Data entries:

--------------------

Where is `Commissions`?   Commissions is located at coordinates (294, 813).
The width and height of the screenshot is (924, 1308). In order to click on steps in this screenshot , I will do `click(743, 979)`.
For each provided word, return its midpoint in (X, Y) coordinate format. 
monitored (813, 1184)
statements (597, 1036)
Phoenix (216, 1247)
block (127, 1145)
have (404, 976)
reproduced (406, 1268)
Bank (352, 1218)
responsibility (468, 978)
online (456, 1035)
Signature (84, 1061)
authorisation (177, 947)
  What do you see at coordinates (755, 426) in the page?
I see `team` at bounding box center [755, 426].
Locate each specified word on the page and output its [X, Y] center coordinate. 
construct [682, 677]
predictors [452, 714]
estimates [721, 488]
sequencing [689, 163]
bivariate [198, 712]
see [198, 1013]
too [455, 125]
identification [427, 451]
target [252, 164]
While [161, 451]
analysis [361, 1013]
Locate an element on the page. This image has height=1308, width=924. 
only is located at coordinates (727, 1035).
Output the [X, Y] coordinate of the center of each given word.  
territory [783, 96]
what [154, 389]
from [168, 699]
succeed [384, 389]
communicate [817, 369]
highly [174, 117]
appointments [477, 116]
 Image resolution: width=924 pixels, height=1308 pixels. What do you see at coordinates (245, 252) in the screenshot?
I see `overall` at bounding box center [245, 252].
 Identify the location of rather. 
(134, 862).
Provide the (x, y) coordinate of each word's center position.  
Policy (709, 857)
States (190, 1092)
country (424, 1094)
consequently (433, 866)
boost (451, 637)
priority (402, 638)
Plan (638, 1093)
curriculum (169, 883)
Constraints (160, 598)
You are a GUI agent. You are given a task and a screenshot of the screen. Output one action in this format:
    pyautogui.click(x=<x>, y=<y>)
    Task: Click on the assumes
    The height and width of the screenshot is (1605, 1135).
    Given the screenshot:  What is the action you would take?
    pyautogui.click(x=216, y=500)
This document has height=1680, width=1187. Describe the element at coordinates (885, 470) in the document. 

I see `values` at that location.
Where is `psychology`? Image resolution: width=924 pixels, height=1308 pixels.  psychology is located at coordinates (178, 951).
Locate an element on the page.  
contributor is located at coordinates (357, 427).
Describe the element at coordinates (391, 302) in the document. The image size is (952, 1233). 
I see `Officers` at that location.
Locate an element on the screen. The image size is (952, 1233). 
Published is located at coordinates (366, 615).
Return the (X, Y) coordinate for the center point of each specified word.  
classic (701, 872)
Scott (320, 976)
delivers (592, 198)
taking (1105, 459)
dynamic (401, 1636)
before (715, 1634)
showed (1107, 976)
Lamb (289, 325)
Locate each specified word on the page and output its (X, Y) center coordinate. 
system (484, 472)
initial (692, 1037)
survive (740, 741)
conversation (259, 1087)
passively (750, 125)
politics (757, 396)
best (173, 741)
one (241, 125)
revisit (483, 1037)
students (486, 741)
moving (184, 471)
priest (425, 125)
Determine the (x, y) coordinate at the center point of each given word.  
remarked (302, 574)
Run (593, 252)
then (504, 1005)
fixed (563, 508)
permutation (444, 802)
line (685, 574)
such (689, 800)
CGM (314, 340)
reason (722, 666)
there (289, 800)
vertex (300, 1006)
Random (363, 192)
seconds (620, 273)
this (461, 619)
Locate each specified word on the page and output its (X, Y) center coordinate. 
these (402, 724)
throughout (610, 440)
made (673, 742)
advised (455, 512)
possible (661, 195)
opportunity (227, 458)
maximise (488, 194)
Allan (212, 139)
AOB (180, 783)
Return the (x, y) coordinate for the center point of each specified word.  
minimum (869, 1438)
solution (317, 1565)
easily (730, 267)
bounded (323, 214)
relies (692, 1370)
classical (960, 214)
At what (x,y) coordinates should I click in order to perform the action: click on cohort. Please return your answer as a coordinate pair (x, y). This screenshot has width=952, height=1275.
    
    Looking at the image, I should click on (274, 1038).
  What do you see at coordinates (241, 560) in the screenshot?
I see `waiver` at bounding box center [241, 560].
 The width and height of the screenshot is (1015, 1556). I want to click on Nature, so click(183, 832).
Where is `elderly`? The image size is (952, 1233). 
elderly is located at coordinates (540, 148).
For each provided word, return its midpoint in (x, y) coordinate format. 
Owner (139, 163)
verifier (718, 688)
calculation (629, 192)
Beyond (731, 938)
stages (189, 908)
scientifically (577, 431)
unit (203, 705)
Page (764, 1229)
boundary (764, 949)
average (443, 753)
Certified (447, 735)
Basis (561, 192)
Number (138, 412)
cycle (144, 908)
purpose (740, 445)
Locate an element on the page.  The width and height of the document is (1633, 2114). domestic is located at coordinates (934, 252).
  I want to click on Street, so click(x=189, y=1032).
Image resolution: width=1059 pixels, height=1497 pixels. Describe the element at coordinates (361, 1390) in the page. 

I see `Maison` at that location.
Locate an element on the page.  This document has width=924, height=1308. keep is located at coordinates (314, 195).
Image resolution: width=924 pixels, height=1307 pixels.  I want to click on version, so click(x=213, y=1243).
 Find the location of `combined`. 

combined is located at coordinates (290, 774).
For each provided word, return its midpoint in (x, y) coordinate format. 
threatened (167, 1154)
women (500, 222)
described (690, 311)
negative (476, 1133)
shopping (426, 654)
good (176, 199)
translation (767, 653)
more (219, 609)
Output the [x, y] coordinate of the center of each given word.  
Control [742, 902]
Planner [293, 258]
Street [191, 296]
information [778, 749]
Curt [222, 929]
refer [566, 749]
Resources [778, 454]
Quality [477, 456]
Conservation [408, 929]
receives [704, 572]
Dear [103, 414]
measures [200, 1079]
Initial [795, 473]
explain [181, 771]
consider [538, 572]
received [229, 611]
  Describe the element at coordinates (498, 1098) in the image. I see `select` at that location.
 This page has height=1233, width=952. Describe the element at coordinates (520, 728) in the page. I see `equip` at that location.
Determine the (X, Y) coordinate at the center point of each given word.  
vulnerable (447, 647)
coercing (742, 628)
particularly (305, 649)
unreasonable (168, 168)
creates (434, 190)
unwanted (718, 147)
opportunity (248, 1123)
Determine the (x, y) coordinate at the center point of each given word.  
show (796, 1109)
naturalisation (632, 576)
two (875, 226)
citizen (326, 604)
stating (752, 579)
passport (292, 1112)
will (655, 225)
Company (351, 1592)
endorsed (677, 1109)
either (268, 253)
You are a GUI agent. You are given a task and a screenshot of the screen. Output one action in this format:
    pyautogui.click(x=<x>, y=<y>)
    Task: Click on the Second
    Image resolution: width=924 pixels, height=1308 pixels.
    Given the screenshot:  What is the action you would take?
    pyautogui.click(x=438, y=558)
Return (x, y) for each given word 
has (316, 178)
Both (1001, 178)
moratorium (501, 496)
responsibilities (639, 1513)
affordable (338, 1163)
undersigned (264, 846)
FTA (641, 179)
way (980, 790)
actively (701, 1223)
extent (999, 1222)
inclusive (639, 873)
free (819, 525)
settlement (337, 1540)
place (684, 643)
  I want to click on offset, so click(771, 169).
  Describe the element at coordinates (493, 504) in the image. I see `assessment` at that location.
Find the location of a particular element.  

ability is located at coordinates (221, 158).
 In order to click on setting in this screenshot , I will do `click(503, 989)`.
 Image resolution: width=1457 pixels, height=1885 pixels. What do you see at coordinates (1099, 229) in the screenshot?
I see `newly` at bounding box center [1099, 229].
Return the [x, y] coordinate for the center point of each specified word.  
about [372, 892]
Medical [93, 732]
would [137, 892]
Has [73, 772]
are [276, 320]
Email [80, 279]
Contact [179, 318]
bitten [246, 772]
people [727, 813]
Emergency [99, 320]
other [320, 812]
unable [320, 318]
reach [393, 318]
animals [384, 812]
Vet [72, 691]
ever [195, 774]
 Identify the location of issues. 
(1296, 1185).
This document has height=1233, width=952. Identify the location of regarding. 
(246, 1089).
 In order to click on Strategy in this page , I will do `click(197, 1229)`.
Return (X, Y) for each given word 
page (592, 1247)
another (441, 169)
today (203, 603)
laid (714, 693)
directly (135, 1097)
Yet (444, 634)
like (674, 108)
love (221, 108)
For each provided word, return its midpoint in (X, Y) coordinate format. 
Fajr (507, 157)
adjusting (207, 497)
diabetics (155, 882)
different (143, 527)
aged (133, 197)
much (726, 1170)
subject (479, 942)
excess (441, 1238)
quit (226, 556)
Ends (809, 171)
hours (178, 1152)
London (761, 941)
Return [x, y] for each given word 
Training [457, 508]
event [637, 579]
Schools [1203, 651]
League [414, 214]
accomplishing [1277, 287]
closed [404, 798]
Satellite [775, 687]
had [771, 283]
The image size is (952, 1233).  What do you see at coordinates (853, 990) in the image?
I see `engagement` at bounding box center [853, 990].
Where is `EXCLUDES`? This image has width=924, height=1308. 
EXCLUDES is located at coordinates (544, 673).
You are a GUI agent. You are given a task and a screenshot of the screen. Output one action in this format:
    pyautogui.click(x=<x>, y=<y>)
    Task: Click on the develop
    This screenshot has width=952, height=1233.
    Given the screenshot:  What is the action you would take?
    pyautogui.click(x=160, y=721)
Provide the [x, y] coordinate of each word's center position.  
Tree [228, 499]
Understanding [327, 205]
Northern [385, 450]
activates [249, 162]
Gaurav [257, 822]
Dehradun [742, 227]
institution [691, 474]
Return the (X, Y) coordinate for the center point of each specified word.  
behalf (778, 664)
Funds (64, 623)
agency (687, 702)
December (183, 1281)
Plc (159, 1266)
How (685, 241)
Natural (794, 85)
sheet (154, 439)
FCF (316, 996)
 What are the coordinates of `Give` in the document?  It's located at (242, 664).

--------------------

*Exercise*: Write out the lines of the listing verbatim, from the line containing "accomplishing [1277, 287]" through the end of the listing, with both ends included.

*Complete response*:
accomplishing [1277, 287]
closed [404, 798]
Satellite [775, 687]
had [771, 283]
The image size is (952, 1233).  What do you see at coordinates (853, 990) in the image?
I see `engagement` at bounding box center [853, 990].
Where is `EXCLUDES`? This image has width=924, height=1308. 
EXCLUDES is located at coordinates (544, 673).
You are a GUI agent. You are given a task and a screenshot of the screen. Output one action in this format:
    pyautogui.click(x=<x>, y=<y>)
    Task: Click on the develop
    This screenshot has width=952, height=1233.
    Given the screenshot:  What is the action you would take?
    pyautogui.click(x=160, y=721)
Provide the [x, y] coordinate of each word's center position.  
Tree [228, 499]
Understanding [327, 205]
Northern [385, 450]
activates [249, 162]
Gaurav [257, 822]
Dehradun [742, 227]
institution [691, 474]
Return the (X, Y) coordinate for the center point of each specified word.  
behalf (778, 664)
Funds (64, 623)
agency (687, 702)
December (183, 1281)
Plc (159, 1266)
How (685, 241)
Natural (794, 85)
sheet (154, 439)
FCF (316, 996)
 What are the coordinates of `Give` in the document?  It's located at (242, 664).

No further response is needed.